[Extract to read]

The observed increase of QKI-7 mRNA expression is in agreement with previous findings by Aberg et al., showing increased gene expression of QKI in schizophrenic patients treated with typical antipsychotic agents [1, 2]. A caveat to the interpretation to our results is that it is difficult to compare a transient increase of QKI-7 in astrocytoma cells with effects in vivo after chronic treatment of patients with Haloperidol and other drugs. However, our results indicate for the first time a link between Haloperidol action and QKI control within astrocytoma cells. These observations suggest a direct link between Haloperidol and QKI control in astrocytes, and they clearly indicate that the molecular pathway in which QKI is involved, is affected during haloperidol action both in in vivo and in vitro experiments.

Alteration of QKI expression after Haloperidol treatment has also been shown in mice [13], but the direction of the change was the opposite. The most reasonable explanation to the differences between the studies is that Naryan et al. worked with an in vivo model in mice whereas we worked with an in vitro model in humans. Differences in cell types between the species, as well as the absence of in vitro models of neuronal circuits and inter-cellular relationships present in the living brain makes the results difficult to compare. In other words, Naryan et al showed an effect of Haloperidol on QKI in mice neuronal networks while our study shows the individual effect of Haloperidol on glial cell lines. However, both studies coincide in a relationship between Haloperidol and QKI pathways. The molecular and cellular details of this interaction remain to be elucidated.

Previous studies found that dopamine receptors were expressed in primary astrocytic cultures [14]. We confirmed the expression of D2R in the U343 cells at the mRNA level. In addition, D1R and D2R proteins were previously detected in human astrocytoma cell lines, as published in the Human Protein Atlas http://www.proteinatlas.org. It is therefore possible that the increased expression of QKI-7 is mediated by Haloperidol binding to D2R. However, drug action through binding to other receptors cannot be excluded at this point. Future binding studies will clarify this point. If antipsychotic drugs affect QKI expression via binding to dopamine receptors, it would be expected that all drugs used in this study would affect QKI levels. However, this was not the case and the most pronounced effect was observed with Haloperidol. This does not exclude the possibility of D2R involvement since it is possible that Haloperidol may occupy more D2R than other agents when low doses are used.

[/Extract to read]
[Recorded data]

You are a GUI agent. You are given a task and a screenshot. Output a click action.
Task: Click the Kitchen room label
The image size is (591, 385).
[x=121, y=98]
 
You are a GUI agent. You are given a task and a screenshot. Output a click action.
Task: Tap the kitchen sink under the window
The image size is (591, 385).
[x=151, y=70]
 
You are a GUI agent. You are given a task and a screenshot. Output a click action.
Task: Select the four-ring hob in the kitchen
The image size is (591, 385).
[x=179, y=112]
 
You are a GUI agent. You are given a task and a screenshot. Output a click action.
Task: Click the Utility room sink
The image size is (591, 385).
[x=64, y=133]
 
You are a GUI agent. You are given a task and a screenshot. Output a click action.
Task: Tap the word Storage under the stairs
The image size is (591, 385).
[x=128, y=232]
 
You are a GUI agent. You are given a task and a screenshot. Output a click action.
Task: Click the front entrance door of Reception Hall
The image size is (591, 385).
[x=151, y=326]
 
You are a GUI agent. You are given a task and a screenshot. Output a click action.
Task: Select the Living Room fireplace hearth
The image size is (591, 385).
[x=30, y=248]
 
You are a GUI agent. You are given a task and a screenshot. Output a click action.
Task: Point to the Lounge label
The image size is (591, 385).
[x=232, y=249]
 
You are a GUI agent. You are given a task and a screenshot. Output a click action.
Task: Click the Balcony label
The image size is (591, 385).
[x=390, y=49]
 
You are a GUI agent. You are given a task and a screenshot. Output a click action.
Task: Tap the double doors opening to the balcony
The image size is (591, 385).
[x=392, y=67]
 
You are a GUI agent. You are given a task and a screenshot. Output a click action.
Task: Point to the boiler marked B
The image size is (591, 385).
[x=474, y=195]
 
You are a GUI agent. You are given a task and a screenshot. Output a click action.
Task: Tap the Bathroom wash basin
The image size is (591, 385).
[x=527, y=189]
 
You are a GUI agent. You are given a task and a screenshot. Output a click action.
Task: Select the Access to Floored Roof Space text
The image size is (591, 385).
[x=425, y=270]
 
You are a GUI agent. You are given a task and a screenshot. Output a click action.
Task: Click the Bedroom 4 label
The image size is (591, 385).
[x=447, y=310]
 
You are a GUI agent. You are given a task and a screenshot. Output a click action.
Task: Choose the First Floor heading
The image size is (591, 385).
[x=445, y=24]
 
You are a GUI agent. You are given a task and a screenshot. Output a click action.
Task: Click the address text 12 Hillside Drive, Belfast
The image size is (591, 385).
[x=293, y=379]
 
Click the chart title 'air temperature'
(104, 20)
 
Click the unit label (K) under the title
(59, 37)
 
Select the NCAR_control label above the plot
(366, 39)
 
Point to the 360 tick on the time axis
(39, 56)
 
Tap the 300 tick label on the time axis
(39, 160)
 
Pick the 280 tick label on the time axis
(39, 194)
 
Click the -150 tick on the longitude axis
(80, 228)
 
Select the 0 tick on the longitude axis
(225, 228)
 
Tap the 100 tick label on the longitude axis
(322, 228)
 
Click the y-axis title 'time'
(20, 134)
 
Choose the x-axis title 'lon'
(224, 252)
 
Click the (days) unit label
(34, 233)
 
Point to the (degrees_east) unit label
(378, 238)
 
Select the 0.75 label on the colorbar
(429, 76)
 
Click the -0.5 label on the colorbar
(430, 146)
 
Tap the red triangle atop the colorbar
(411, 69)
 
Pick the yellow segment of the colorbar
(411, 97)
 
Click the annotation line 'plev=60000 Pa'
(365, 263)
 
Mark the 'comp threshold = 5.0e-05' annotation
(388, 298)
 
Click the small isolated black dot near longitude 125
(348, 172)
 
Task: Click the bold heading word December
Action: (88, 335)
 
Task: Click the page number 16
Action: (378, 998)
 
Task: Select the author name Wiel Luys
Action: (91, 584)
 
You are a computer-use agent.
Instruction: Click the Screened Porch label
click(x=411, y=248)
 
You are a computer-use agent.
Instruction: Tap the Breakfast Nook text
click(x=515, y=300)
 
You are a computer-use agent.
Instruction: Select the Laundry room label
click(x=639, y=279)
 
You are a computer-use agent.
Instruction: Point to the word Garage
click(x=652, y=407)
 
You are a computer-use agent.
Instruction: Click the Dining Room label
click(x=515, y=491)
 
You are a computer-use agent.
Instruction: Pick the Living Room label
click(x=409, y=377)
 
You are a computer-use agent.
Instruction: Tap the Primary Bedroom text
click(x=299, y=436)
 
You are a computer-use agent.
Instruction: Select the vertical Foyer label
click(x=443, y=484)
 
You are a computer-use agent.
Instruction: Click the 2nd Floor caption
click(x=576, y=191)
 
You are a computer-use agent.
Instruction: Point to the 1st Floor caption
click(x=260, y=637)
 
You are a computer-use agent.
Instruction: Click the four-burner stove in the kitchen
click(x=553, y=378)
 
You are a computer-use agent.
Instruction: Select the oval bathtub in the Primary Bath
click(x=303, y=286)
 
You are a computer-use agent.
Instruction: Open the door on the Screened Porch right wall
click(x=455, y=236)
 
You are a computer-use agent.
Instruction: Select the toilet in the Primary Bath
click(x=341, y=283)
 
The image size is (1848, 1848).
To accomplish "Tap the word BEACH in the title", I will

[/Recorded data]

*Task 1:* From the passage on haloperidol and QKI, return the part that opens with the words containing "Alteration of QKI" and closes with "to be elucidated.".
*Task 2:* List every reference number that appears in square brackets in the passage on haloperidol and QKI.

*Result 1:*
Alteration of QKI expression after Haloperidol treatment has also been shown in mice [13], but the direction of the change was the opposite. The most reasonable explanation to the differences between the studies is that Naryan et al. worked with an in vivo model in mice whereas we worked with an in vitro model in humans. Differences in cell types between the species, as well as the absence of in vitro models of neuronal circuits and inter-cellular relationships present in the living brain makes the results difficult to compare. In other words, Naryan et al showed an effect of Haloperidol on QKI in mice neuronal networks while our study shows the individual effect of Haloperidol on glial cell lines. However, both studies coincide in a relationship between Haloperidol and QKI pathways. The molecular and cellular details of this interaction remain to be elucidated.

*Result 2:* 1, 2, 13, 14